● **GIVEN PASSAGE**:

=====

Born on May 26th 1895 in New Jersey, Dorothea Lange had a rough childhood. Contracting polio before the age of eight, she walked with a limp for most of her life. Instead of studying and working on an education, Lange spent most of her time wandering the streets on New York. Finding pictures along these walks and collecting her favorites is thought to have sparked her interest in photography. She called this “acting like a photographer observer”. It was during these walks that she realized the beauty of the unknowing person. She continued her walks until perfecting her “cloak of invisibility”, which is watching without appearing to.

While studying to become a teacher, by her parent’s request, Lange worked both being a secretary and occasionally restoring photographs at the local photography Due to an unhappy employee quitting before a job appointment, Lange was sent to replace him. From then on she held her position as a studio photographer. Lange soon began to work for herself with commissioned works with only two years of formal instruction with Clarence White under her belt.

Before marrying her first husband, a painter named Maynard Dixon, Dorothea Lange packed up and moved across the country to San Francisco, California, and opened her very own portrait studio. She birthed her first son at the age of thirty, and her second just three years later. These years were more focused on raising her boys and being a housewife than furthering her career.
Sparking her best early work, the depression of 1929 lured Lange out of her studio and into the streets. It was here Lange photographed the poor and homeless. During this period she photographed one of her most popular works, “White Breadline Angel”.

In 1934, just months after her first show in the gallery of Oakland, Lange was offered a job to continue the path of her work of photographing the less fortunate people of the depression by the department of Resettlement Administration. Enduring not only the change from studio to documentary photography due to the depression, Dorothea’s first marriage began to break up. By 1935 she was divorced from her first husband. However, working with the young Dr. Paul Taylor occasionally, produced a relationship that resulted in marriage soon after her split up. During her trips with the R.A. (Resettlement Administration), which varied from days to months, Lange’s most popular work was taken. These trips allowed her to photograph urban slums, homeless shelters, and migrant workers such as cotton pickers. Another photograph during these trips turned out to be the most famous work in Lange’s portfolio, named “Migrant Mother”.

At the end of a trip in 1936 Lange “approached the desperate mother ask[ing] no questions [about] her name or history… She was 32.” Lange was quoted saying “There was a sort of equality about it… I knew I had recorded the essence of my assignment.” Lange had a way of capturing the soul of her subjects in a single expression. The disparity and worry for her children is clearly shown engraved into her face, aging her much more than she really is. Because of the emotion captured and the viewer response of the “Migrant Mother” it is now used as the trademark for both the Resettlement Administration and Farms Security. Also, because it has been her and that time periods most re printed photograph, many people say that she could not ever outshine that one picture.

=====

● **DATA SECTION**:
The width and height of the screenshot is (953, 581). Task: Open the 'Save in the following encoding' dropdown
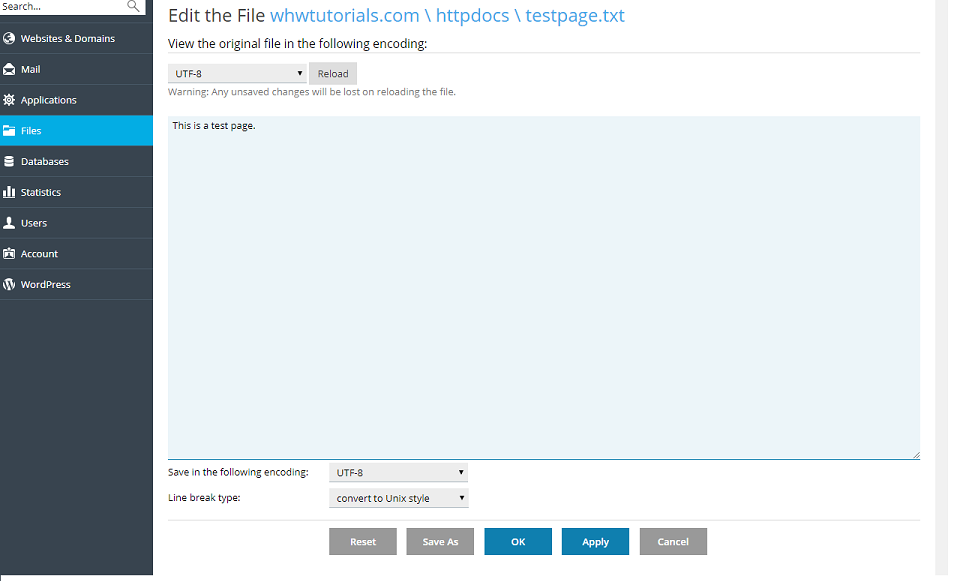coord(398,471)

=====

Rewrite the part of the Dorothea Lange text that opens with "Before marrying her" and closes with "furthering her career.", putting "homemaker" in place of "housewife".

● **FINAL RESULT**:
Before marrying her first husband, a painter named Maynard Dixon, Dorothea Lange packed up and moved across the country to San Francisco, California, and opened her very own portrait studio. She birthed her first son at the age of thirty, and her second just three years later. These years were more focused on raising her boys and being a homemaker than furthering her career.